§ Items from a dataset
....

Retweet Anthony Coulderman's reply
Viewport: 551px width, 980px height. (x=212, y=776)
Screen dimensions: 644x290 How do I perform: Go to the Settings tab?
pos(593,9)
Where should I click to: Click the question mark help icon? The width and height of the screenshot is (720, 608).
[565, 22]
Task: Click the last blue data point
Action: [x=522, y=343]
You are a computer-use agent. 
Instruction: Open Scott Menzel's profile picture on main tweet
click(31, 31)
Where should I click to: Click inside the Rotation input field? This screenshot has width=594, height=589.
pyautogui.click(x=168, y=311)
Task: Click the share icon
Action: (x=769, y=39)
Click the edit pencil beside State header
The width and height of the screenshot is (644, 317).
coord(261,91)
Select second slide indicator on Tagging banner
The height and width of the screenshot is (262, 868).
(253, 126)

....

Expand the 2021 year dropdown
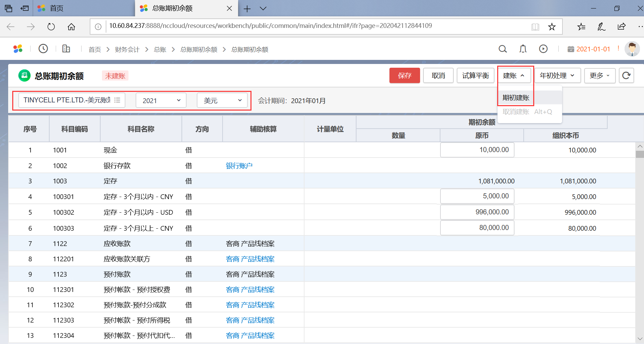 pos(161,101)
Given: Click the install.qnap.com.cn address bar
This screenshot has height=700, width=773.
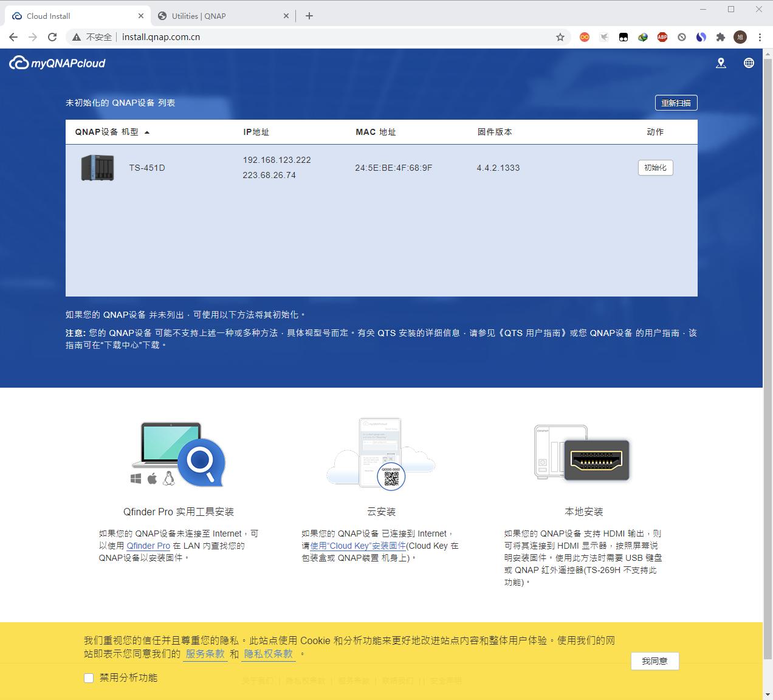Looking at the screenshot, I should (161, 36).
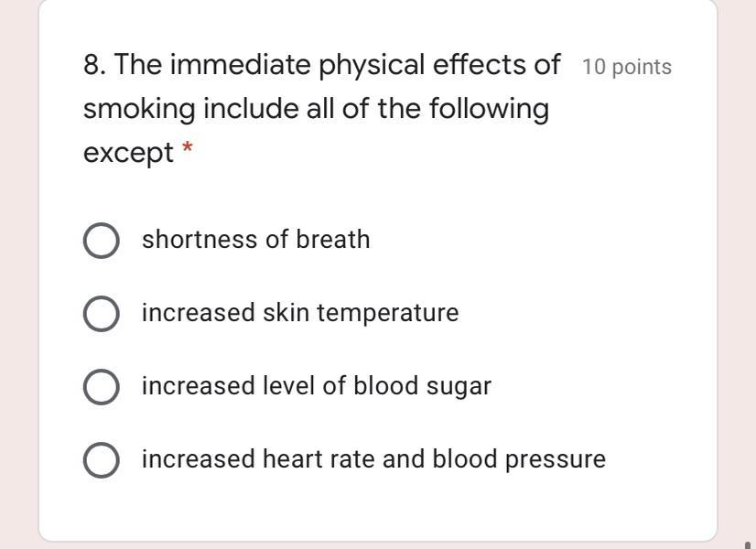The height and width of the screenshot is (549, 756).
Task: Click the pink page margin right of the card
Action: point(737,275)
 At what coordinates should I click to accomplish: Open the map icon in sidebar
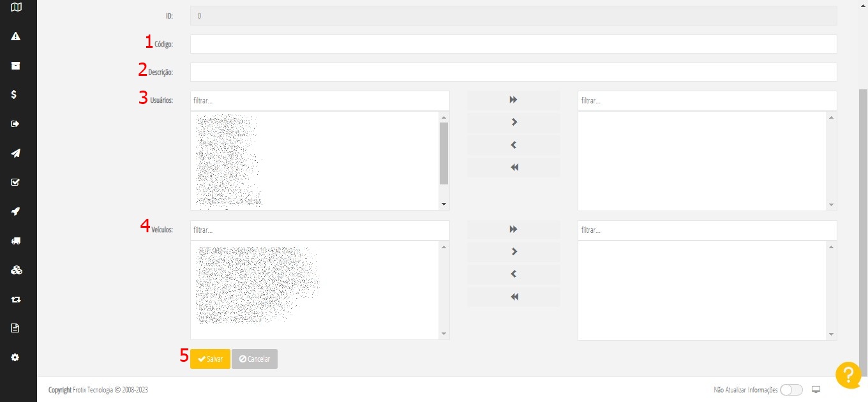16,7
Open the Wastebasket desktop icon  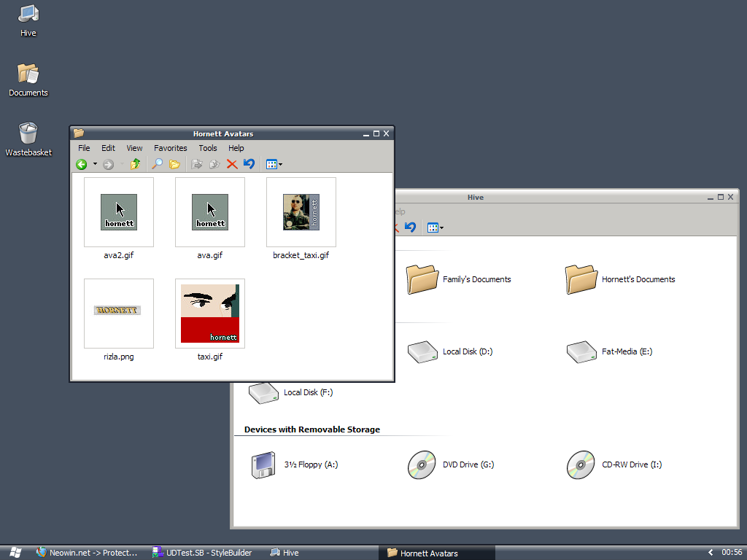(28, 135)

....

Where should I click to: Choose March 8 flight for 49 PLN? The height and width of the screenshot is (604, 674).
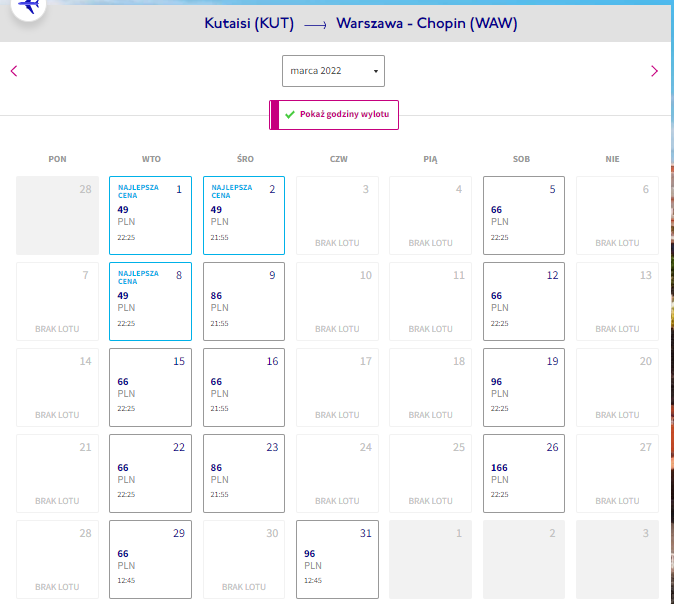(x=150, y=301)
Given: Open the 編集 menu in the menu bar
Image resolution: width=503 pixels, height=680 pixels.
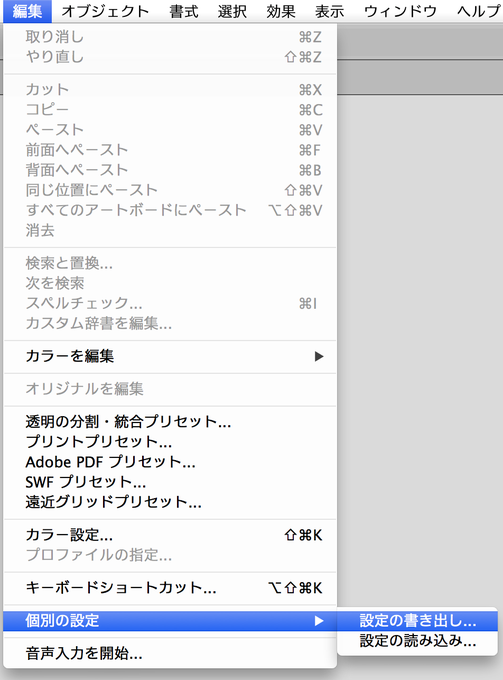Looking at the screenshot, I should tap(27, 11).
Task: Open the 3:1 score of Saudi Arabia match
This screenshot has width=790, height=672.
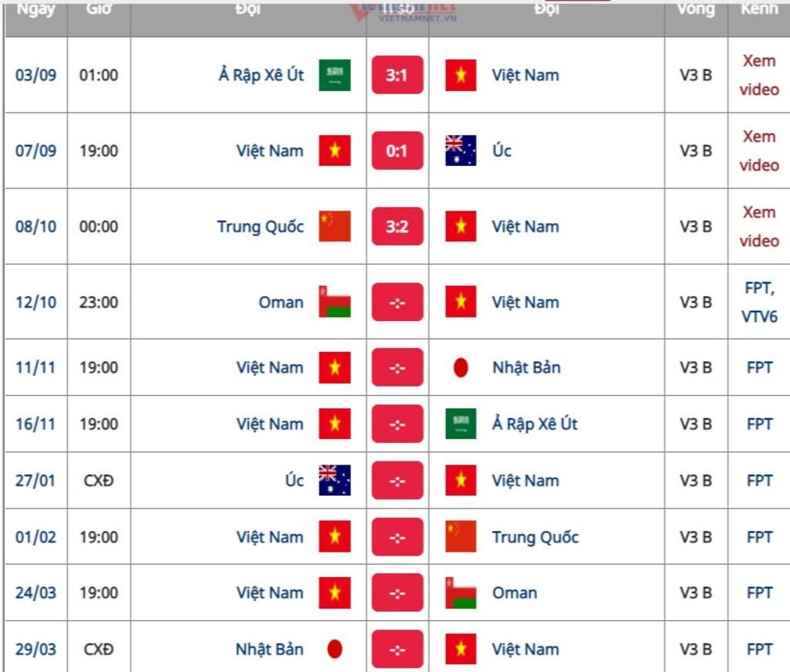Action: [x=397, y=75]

....

§ Assigned task
What are the lines of the data above that include the string "Given"? Copy them.

§ Worked solution
Given: Click the install.qnap.com.cn address bar
Given: Open the 編集 menu in the menu bar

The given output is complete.